Bâtiment,travaux publics : Faciliter le profit des plus gros03/07/20032003Journal/medias/journalnumero/images/2003/07/une1822.jpg.445x577_q85_box-0%2C104%2C1383%2C1896_crop_detail.jpg

Leur société

Bâtiment,travaux publics : Faciliter le profit des plus gros

Sous prétexte de "simplifier le droit", le gouvernement veut permettre aux grands patrons du bâtiment et des travaux publics de se voir attribuer encore plus facilement les grands chantiers. Et il ne sera pas trop regardant ni sur les prix ni sur la qualité.

Que les actionnaires des grosses sociétés du bâtiment et des travaux publics vivent en grande partie de l'argent de la collectivité, ce n'est pas nouveau. La construction de logements sociaux, de routes, de bâtiments publics alimente les carnets de commandes, et tous ces travaux sont une source importante de bénéfices. Ainsi, au début des années quatre-vingt-dix, lors de la rénovation de lycées, une entente entre les grands groupes du bâtiment avait conduit à des profits spectaculaires. En Île-de-France, la majorité -RPR à l'époque- du Conseil régional avait été arrosée largement.

L'affaire avait été particulièrement juteuse, allant par exemple jusqu'à une marge de 15% en faveur d'une filiale de la Lyonnaise des Eaux pour les travaux du lycée de Coulommiers en Seine-et-Marne. Le montant des sommes ainsi dilapidées ayant été en partie rendu public, la façon de passer ce genre de commandes de travaux fut par la suite légèrement revue. Pas pour longtemps, puisque le gouvernement vient d'obtenir -dans un délai record- le feu vert de sa majorité au Parlement pour revenir à une façon de faire qui ressemble comme deux gouttes d'eau à la pratique antérieure.

Officiellement, il s'agit de "simplifier le droit". En réalité, il s'agit de simplifier la vie aux plus grosses sociétés du bâtiment, en leur évitant d'avoir à négocier sur les prix.

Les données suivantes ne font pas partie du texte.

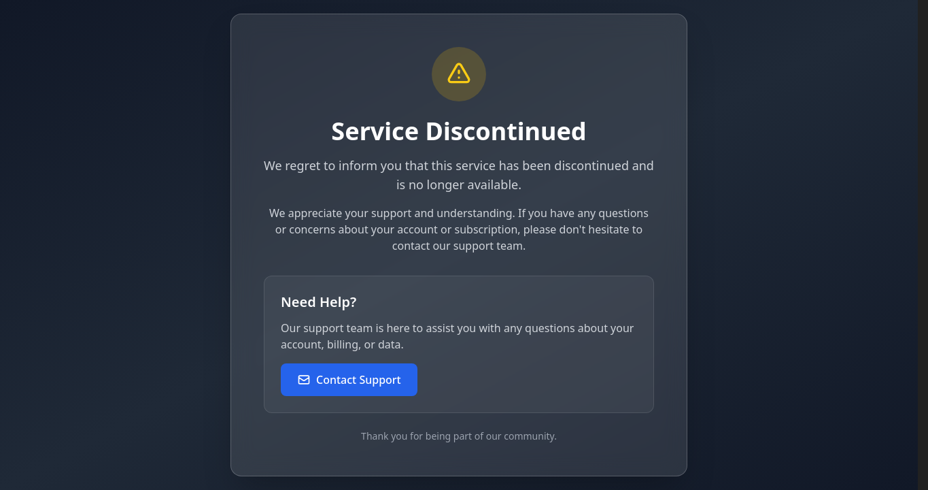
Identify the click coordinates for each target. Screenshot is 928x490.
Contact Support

Cela a déjà commencé l'année dernière pour la construction de prisons, de commissariats et de gendarmeries. Politique du "tout sécuritaire" oblige, il n'y avait pas le temps de finasser, expliquait le gouvernement: il fallait confier d'urgence la construction de ces bâtiments à des entreprises capables à la fois de faire les projets sur plans, de construire, de jouer un rôle de banquier et d'assurer la maintenance. Et l'État, bon prince, acceptait de signer un contrat unique pour tout cela, sans avoir forcément le temps d'entrer dans les détails.

L'hiver dernier encore, ce genre de commandes, c'était promis, devaient rester exceptionnelles. Mais comme l'appétit vient en mangeant, il est aujourd'hui question de procéder de la même façon "simplifiée" pour des projets d'hôpitaux à Caen, à Dijon, au Havre, ou pour la construction d'une mairie dans l'Hérault et de plusieurs sections du TGV.

Des organisations d'architectes ont protesté parce que leur profession se trouve quasiment évincée de ces constructions, si ce n'est comme sous-traitante des grandes sociétés du bâtiment. À cette occasion, elles rappellent les problèmes engendrés dans le passé par ce type de commandes. Ainsi, 875 établissements scolaires du type "Pailleron" avaient été construits au début des années soixante-dix, en faisant des économies et avec des règles de sécurité "assouplies". Le 6 février 1973, ce fut le drame, un incendie ravagea le collège de la rue Edouard Pailleron dans le 19e arrondissement de Paris, provoquant la mort par asphyxie de16 enfants et de 4 adultes.

Aujourd'hui, si le gouvernement voulait effectivement construire ou rénover des bâtiments, pour les hôpitaux par exemple, en se souciant de la qualité sans pour autant creuser des gouffres financiers, il imposerait ses prix aux grands groupes du bâtiment sous le contrôle des futurs usagers (personnels, médecins). Mais il préfère clamer aux grandes sociétés du bâtiment: enrichissez-vous, l'argent public est là pour vous servir, et vite.